True parameter values and estimates using the method-of-moments approach on sample ($n=100$ chromosomes) multilocus simulation data; these figures are analogous to Figure 5 in the main text, except the estimators have been calculated on sample, rather than population, frequency data. (A) The true $V_A\left(1\right)$ (x-axis) and $\widehat{V_A\left(1\right)}$ estimated from the sample variance–covariance matrix (y-axis) for each simulation replicate across different levels of recombination (indicated by each point’s color). (B) Estimated drift-effective population sizes $\left(\widehat{N}\right)$ across a range of simulations with different levels of additive genetic variance and recombination. Each point denotes the median, with lines denoting the interquartile range.
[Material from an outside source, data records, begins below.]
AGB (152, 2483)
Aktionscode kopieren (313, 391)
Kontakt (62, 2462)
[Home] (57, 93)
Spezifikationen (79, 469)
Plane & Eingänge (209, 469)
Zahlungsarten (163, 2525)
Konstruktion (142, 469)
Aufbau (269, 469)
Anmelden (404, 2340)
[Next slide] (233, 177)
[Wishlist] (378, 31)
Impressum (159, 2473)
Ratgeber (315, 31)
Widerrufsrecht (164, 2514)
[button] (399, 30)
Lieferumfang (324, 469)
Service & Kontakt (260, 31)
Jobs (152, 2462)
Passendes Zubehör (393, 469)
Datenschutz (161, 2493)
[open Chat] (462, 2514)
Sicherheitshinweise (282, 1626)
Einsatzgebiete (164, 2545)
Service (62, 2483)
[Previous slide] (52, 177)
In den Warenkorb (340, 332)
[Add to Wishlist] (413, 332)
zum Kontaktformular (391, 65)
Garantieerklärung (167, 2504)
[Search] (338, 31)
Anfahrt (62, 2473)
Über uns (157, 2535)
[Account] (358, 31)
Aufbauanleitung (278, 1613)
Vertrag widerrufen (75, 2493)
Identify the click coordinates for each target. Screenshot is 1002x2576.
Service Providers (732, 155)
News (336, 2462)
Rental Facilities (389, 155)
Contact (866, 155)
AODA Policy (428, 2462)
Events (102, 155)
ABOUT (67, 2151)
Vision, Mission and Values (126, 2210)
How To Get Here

A simple temporal estimate of the effective population size, estimated with accounting for the effects of selection, is averaged for each replicate and plotted as a dash. The true value $\left(N=1000\right)$ is shown with the dashed gray line.

Figure A4.

The median relative estimation error, over 30 replicate simulations, of the method-of-moments estimator for drift-effective population size $\left(\widehat{N}\right)$ and the initial additive genetic variance $\left(\widehat{V_A\left(1\right)}\right)$.